| What the exercise asks |
Extract every line from the entries below that contains the word "will".

| Material for the task |
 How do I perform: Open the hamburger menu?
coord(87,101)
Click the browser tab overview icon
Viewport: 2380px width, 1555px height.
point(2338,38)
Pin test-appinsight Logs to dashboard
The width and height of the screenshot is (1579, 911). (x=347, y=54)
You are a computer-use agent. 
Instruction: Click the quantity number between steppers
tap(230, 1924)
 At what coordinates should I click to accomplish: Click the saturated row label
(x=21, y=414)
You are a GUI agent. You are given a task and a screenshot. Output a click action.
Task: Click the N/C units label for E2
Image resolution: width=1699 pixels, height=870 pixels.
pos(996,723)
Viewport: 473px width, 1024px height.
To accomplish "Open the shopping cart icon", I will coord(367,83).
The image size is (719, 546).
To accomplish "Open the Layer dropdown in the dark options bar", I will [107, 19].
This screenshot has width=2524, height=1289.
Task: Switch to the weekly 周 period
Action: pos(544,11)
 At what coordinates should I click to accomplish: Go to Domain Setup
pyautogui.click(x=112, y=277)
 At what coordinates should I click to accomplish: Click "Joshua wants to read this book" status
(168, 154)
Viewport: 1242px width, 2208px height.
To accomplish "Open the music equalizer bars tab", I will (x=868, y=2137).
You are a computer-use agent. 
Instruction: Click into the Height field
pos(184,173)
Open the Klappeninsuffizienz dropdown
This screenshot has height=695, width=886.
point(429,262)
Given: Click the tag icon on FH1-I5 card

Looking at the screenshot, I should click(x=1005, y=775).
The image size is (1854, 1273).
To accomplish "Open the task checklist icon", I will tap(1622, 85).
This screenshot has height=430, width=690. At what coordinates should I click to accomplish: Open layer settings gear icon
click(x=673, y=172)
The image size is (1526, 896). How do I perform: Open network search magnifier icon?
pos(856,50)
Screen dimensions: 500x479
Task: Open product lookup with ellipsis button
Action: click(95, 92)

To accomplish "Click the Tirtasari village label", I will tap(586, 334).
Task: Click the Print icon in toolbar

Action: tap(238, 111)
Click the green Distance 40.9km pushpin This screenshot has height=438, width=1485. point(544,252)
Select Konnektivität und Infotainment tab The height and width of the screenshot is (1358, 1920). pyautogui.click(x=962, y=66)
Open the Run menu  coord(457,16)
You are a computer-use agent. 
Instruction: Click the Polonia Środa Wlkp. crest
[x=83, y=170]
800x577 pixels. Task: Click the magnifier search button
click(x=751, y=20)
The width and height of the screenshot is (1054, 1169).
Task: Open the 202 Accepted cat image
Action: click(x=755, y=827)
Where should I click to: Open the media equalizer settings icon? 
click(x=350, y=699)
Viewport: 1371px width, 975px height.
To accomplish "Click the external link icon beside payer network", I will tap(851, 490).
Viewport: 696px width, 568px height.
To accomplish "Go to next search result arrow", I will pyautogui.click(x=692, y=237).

| Solution |
To accomplish "Open the shopping cart icon", I will coord(367,83).
To accomplish "Open the Layer dropdown in the dark options bar", I will [107, 19].
To accomplish "Open the music equalizer bars tab", I will (x=868, y=2137).
To accomplish "Open the task checklist icon", I will tap(1622, 85).
To accomplish "Click the Tirtasari village label", I will tap(586, 334).
To accomplish "Click the external link icon beside payer network", I will tap(851, 490).
To accomplish "Go to next search result arrow", I will pyautogui.click(x=692, y=237).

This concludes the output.